=== Begin Enclosure ===

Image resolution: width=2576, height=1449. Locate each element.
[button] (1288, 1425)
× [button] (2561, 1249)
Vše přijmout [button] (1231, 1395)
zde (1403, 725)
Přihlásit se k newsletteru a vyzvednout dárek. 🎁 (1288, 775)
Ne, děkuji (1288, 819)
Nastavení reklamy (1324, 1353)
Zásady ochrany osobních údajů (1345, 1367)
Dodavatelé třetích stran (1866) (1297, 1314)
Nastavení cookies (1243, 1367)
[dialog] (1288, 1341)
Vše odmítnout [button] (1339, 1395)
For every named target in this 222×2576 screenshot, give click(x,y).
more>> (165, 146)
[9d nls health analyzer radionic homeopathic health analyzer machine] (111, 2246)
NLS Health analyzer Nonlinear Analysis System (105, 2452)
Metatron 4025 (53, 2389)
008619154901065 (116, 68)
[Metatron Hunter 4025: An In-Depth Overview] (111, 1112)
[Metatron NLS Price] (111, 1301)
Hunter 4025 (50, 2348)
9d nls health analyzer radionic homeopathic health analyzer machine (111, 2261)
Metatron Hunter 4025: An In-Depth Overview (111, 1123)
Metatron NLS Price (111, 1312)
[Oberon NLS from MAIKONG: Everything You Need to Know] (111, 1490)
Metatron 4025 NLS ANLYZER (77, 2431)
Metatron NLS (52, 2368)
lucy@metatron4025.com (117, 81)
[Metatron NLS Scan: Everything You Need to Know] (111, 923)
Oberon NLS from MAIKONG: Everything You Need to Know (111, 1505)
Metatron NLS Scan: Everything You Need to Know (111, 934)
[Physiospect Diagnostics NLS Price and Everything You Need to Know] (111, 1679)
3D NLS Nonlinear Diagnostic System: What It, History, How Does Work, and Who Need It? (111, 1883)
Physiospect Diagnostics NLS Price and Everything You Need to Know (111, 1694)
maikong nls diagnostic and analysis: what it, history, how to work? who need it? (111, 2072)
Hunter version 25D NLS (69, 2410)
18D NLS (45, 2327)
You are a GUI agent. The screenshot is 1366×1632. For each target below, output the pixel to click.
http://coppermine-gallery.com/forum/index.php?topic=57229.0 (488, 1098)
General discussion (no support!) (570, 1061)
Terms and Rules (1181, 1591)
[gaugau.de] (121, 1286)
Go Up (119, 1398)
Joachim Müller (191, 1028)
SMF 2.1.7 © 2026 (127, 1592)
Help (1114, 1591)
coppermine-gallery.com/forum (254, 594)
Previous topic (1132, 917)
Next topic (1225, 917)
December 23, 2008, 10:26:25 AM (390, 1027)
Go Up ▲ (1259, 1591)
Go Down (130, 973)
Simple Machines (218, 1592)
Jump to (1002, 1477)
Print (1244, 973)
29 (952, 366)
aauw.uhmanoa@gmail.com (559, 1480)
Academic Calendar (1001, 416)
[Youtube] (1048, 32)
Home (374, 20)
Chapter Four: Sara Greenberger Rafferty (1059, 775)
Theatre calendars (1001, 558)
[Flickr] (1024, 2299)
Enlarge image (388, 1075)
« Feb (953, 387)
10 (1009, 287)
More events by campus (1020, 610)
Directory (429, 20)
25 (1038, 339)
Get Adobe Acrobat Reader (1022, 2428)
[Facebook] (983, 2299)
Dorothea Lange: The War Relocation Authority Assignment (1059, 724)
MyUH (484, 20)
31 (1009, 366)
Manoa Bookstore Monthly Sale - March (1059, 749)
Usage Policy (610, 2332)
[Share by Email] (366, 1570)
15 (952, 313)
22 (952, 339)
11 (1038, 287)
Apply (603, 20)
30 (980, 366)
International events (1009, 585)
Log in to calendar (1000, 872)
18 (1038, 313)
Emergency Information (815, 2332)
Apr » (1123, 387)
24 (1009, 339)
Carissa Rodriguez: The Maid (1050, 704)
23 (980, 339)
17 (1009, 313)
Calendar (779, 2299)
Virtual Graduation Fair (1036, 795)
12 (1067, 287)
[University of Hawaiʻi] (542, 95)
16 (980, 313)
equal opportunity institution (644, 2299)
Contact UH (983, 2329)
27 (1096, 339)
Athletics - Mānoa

=== End Enclosure ===

Repeat every line exactly, starting with the first line of the entries, and stop once the line containing "Hunter 4025 (50, 2348)" has been given.

Written answer ->
Image resolution: width=2576, height=1449. Locate each element.
[button] (1288, 1425)
× [button] (2561, 1249)
Vše přijmout [button] (1231, 1395)
zde (1403, 725)
Přihlásit se k newsletteru a vyzvednout dárek. 🎁 (1288, 775)
Ne, děkuji (1288, 819)
Nastavení reklamy (1324, 1353)
Zásady ochrany osobních údajů (1345, 1367)
Dodavatelé třetích stran (1866) (1297, 1314)
Nastavení cookies (1243, 1367)
[dialog] (1288, 1341)
Vše odmítnout [button] (1339, 1395)
For every named target in this 222×2576 screenshot, give click(x,y).
more>> (165, 146)
[9d nls health analyzer radionic homeopathic health analyzer machine] (111, 2246)
NLS Health analyzer Nonlinear Analysis System (105, 2452)
Metatron 4025 (53, 2389)
008619154901065 (116, 68)
[Metatron Hunter 4025: An In-Depth Overview] (111, 1112)
[Metatron NLS Price] (111, 1301)
Hunter 4025 (50, 2348)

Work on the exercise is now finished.